Richard John Copland Atkinson CBE (22 January 1920 - 10 October 1994) was a British prehistorian and archaeologist.

==Biography==
Atkinson was born in Evershot, Dorset, and went to Sherborne School and then Magdalen College, Oxford, reading Philosophy, Politics and Economics. During the Second World War, his Quaker beliefs meant that he was a conscientious objector. In 1944, he became Assistant Keeper of Archaeology at the Ashmolean Museum. In 1949, he was appointed a lecturer at the University of Edinburgh.

Atkinson directed excavations at Stonehenge for the Ministry of Works between 1950 and 1964. During this period he helped to bring theories about the origins and construction of Stonehenge to a wider audience: for example, through the BBC television programme, Buried Treasure (1954), which, among other things, sought to demonstrate, using teams of schoolboys, how the stones might have been transported by water or over land. He also produced a theory on the creation of Stonehenge.

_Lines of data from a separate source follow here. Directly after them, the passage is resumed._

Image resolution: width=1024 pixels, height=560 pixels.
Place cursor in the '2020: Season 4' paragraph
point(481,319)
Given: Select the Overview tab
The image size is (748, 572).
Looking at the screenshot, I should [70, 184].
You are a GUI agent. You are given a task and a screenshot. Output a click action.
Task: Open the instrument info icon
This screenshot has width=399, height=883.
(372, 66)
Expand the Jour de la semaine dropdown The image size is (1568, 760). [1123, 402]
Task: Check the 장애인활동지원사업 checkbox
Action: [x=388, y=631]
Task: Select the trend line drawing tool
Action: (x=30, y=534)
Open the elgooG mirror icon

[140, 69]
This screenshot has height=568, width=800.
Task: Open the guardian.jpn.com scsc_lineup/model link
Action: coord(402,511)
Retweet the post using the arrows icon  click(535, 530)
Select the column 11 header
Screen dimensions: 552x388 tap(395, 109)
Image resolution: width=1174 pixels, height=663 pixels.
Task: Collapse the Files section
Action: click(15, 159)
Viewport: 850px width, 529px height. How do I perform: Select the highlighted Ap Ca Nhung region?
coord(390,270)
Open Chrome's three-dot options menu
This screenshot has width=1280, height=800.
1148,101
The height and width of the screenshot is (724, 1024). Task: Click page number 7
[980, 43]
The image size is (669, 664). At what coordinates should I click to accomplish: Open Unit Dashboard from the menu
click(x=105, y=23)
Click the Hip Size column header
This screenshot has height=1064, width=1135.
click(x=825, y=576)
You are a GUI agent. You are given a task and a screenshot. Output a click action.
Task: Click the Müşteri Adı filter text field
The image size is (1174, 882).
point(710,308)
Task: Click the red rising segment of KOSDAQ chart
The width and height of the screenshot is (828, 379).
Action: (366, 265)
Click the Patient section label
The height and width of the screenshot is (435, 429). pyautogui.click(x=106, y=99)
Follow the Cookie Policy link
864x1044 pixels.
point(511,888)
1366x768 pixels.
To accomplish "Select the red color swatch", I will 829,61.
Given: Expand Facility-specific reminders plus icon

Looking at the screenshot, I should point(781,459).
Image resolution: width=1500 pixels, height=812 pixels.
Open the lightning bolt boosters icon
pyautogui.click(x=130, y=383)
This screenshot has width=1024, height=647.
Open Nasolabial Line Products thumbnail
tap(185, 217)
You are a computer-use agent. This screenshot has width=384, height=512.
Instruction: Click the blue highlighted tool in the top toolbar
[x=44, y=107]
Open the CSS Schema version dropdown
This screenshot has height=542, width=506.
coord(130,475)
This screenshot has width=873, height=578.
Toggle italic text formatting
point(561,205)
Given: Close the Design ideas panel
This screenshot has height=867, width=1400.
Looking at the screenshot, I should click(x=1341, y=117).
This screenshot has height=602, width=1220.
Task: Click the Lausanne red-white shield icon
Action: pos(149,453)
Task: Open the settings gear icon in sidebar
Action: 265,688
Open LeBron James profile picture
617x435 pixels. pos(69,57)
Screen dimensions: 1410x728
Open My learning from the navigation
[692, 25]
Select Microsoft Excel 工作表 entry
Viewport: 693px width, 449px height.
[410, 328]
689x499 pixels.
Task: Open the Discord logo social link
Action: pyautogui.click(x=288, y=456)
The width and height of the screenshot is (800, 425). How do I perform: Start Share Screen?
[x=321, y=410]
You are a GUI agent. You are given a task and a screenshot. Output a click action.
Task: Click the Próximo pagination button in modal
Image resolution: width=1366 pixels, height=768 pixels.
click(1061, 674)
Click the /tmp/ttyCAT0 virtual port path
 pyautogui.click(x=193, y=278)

He also investigated sites at Silbury Hill, West Kennet Long Barrow, and Wayland's Smithy and was a friend and collaborator of Peggy Piggott, Stuart Piggott and John F.S. Stone. His Silbury work was part of a BBC documentary series Chronicle on the monument. In 1958, he moved to University College, Cardiff, to become its first professor of archaeology. He remained at Cardiff until he retired in 1983. He served on the University Grants Committee. He received the CBE in 1979. Atkinson worked tirelessly to promote and develop science-based British archaeology, and was famous for his practical contributions to archaeological technique and his pragmatic solutions to on-site problems, which were listed in the handbook he wrote called Field Archaeology.

== Legacy ==
English Heritage holds Atkinson's collection of over 2,000 record photographs in the public English Heritage Archive. A selection of around 200 photographs can be viewed online on the ViewFinder website. The Wessex Gallery of Archaeology, which opened at the Salisbury Museum in summer 2014, displays Bronze Age artefacts discovered by Atkinson in July 1953.

Because of a heavy administrative burden arising from service on many committees throughout his career, including a period as Deputy Principal of University College, Cardiff, Atkinson's written reports of the excavations at Stonehenge were not complete before serious illness, mainly caused by overwork, forced total retirement.